Les employés, qui ont jugé insuffisantes les hausses salariales consenties par Transco, ont rejeté l'entente de principe dans une proportion de 83 % lors d'un vote secret.

«Ce soir, les membres ont jugé que l'entente de principe que nous leur avons présentée n'était pas à la hauteur de leurs attentes. Elles et ils ont longuement argumenté sur la question des augmentations salariales qui ne réussissent pas à maintenir leur pouvoir d'achat», a expliqué Carole Laplante, présidente du Syndicat des travailleuses et travailleurs de Transco-CSN (STTT-CSN), dans un communiqué.

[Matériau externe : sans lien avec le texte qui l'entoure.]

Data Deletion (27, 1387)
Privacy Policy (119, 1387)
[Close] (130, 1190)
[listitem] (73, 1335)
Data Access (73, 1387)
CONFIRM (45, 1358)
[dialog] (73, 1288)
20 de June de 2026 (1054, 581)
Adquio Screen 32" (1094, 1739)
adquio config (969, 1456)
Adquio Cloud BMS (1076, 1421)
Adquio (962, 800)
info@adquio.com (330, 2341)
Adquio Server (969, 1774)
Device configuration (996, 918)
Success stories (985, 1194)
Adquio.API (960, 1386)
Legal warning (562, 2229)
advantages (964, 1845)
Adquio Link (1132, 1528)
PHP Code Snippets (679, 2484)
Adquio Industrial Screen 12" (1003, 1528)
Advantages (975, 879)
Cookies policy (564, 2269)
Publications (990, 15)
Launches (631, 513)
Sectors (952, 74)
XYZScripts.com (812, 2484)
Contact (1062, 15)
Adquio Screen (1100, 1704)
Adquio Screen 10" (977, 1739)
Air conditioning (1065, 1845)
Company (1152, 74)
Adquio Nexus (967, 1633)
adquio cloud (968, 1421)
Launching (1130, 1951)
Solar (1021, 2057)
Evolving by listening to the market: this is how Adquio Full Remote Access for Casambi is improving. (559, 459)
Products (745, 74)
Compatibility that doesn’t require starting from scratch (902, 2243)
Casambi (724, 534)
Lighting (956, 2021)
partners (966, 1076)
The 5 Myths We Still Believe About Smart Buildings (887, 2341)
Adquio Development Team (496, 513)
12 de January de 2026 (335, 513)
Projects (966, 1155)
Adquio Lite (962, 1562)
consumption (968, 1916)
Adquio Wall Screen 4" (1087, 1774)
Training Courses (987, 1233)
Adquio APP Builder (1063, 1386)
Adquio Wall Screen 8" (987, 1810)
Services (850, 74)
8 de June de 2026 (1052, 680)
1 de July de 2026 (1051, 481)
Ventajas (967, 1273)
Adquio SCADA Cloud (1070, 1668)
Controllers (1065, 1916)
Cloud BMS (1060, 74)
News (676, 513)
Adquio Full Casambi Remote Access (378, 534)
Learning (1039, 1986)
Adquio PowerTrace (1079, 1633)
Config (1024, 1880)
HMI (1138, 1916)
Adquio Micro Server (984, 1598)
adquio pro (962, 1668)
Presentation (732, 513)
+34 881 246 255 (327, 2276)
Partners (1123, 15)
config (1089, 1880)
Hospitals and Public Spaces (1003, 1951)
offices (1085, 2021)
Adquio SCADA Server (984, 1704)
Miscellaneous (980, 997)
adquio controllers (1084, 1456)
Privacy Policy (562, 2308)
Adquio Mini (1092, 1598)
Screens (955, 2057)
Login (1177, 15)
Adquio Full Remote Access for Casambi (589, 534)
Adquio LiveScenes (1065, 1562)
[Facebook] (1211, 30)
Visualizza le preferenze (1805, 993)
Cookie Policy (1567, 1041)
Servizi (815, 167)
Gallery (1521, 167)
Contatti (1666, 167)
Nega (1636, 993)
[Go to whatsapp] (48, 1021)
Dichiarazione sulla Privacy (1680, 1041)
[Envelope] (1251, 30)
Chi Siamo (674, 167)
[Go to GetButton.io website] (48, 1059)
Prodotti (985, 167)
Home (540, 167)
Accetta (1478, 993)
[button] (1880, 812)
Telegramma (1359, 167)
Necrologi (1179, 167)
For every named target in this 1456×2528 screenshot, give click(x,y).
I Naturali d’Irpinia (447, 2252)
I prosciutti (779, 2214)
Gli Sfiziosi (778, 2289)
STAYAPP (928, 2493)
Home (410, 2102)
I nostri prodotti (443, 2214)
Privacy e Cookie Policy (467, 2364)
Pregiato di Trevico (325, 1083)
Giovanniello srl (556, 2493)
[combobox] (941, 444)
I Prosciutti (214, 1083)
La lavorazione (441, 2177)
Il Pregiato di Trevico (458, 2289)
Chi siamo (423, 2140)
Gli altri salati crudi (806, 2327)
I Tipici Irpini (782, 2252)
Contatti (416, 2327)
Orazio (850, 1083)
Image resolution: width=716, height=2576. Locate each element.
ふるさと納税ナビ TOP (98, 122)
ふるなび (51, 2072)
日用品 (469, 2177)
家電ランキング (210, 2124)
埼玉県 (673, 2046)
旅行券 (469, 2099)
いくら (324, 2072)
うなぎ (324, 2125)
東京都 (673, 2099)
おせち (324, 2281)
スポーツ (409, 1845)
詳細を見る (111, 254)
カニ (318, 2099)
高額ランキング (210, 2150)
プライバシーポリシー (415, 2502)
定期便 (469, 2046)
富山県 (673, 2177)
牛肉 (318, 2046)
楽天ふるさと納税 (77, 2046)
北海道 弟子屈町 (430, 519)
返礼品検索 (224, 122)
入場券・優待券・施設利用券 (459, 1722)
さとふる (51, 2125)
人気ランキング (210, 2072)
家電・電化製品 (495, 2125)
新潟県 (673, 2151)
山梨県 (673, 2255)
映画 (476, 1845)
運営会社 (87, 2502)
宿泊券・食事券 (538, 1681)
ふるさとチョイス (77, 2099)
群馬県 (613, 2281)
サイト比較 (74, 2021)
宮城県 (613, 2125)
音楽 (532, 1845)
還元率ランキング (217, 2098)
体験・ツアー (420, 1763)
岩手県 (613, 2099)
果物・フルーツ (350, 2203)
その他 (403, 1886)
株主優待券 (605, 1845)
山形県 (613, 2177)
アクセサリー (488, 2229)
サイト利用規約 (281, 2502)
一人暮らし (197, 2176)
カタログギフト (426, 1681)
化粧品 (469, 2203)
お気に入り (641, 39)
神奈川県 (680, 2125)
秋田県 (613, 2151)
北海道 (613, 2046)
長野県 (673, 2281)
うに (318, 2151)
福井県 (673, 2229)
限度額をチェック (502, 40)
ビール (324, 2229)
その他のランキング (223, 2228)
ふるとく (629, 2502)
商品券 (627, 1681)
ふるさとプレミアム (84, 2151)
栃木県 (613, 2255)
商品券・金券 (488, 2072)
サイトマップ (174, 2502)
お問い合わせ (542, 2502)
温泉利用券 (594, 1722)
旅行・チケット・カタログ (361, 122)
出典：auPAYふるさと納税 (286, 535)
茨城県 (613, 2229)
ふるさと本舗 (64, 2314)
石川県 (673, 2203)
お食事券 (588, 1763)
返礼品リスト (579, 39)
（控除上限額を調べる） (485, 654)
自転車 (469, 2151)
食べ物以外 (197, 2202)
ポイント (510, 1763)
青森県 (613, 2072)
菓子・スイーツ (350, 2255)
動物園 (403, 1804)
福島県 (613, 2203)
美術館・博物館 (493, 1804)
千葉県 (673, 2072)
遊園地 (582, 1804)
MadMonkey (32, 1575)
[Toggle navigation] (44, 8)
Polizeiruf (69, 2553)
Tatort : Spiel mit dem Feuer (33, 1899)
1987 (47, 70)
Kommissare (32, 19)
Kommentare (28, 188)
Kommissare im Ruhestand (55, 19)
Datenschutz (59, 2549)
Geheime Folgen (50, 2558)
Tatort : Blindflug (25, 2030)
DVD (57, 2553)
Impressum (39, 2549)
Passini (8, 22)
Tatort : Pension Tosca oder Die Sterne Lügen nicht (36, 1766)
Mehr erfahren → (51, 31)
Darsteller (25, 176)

«Il faut comprendre que le financement qui est versé par les commissions scolaires n'est déjà pas suffisant pour garantir des salaires décents aux conductrices et aux conducteurs de Transco. [...] Le gouvernement doit impérativement revoir le financement du transport scolaire», a ajouté Stéphanie Gratton, vice-présidente de la Fédération des employées et employés de services publics-CSN.

Les quelque 330 chauffeurs de Transco, qui desservent 15 000 élèves fréquentant des écoles de quatre commissions scolaires sur l'île de Montréal, avaient tenu deux journées de grève les 30 et 31 janvier. Une entente de principe avait finalement été conclue entre les parties le 31 janvier.